Monaldi Arch Chest Dis. 2025 Sep 17. doi: 10.4081/monaldi.2025.3363. Online ahead of print.
ABSTRACT
Tuberculosis is a global healthcare concern, being the leading infectious cause of mortality by a single infectious agent. India bears the highest burden of tuberculosis. Disease outcome is an important indicator for the successful implementation of the National Program. Risk factors associated with unsuccessful outcomes must be identified, and differential care must be provided to those with risk factors. The study included all pulmonary tuberculosis patients registered from 1st October 2022 to 30th September 2023 at the Directly Observed Therapy Short Course Center, Dr. BR Ambedkar State Institute of Medical Sciences, Mohali, who received treatment. Data was collected from the Nikshay portal retrospectively. Out of 1103, 575 (52.13%) patients were declared cured, whereas 452 (40.97%) were declared treatment completed.

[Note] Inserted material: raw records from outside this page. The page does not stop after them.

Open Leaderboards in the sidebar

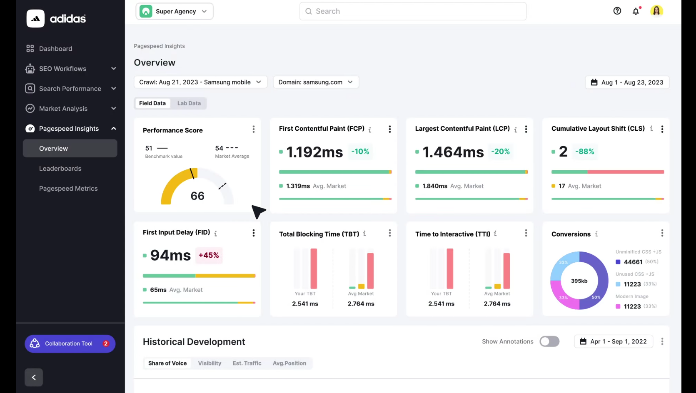60,169
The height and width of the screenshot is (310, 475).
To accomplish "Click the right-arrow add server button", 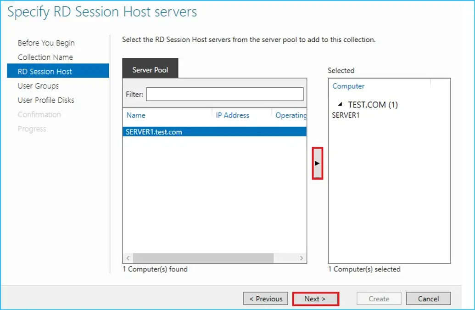I will point(317,163).
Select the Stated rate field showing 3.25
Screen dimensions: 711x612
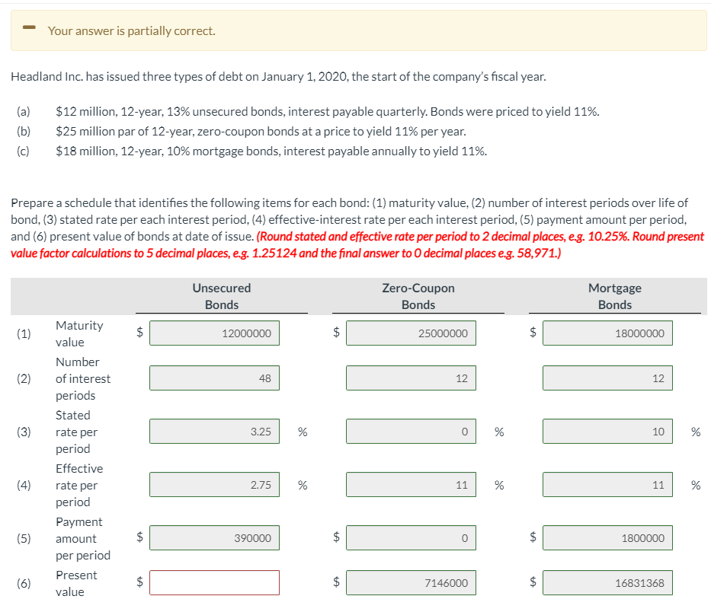pos(214,431)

A total of 19 (1.72%) pulmonary tuberculosis patients died during treatment, and 57 (5.16%) were declared failures. Advanced age [adjusted odds ratio (AOR) 4.028, 95% confidence interval (CI): 1.368-4.610, p=0.003], people living with HIV (AOR 0.185, 95% CI 0.031-1.082, p=0.05) and male gender (crude OR 1.611, 95% CI: 0.371-1.006, p=0.050) were associated with poor outcomes. Diabetes, retreatment, microbiological confirmation, and low body mass index were not statistically significant in the study. Age above 45 years, male sex, and HIV co-infection are determinants for unsuccessful treatment outcomes in patients with pulmonary tuberculosis.